Content starts
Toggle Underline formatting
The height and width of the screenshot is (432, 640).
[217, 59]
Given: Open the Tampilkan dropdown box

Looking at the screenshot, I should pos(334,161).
Content ends
# ACTIVITY:
From the line containing "The height and" to the last line of the records above, please write out every line exactly and add nothing.

# ANSWER FOR THE TASK:
The height and width of the screenshot is (432, 640).
[217, 59]
Given: Open the Tampilkan dropdown box

Looking at the screenshot, I should pos(334,161).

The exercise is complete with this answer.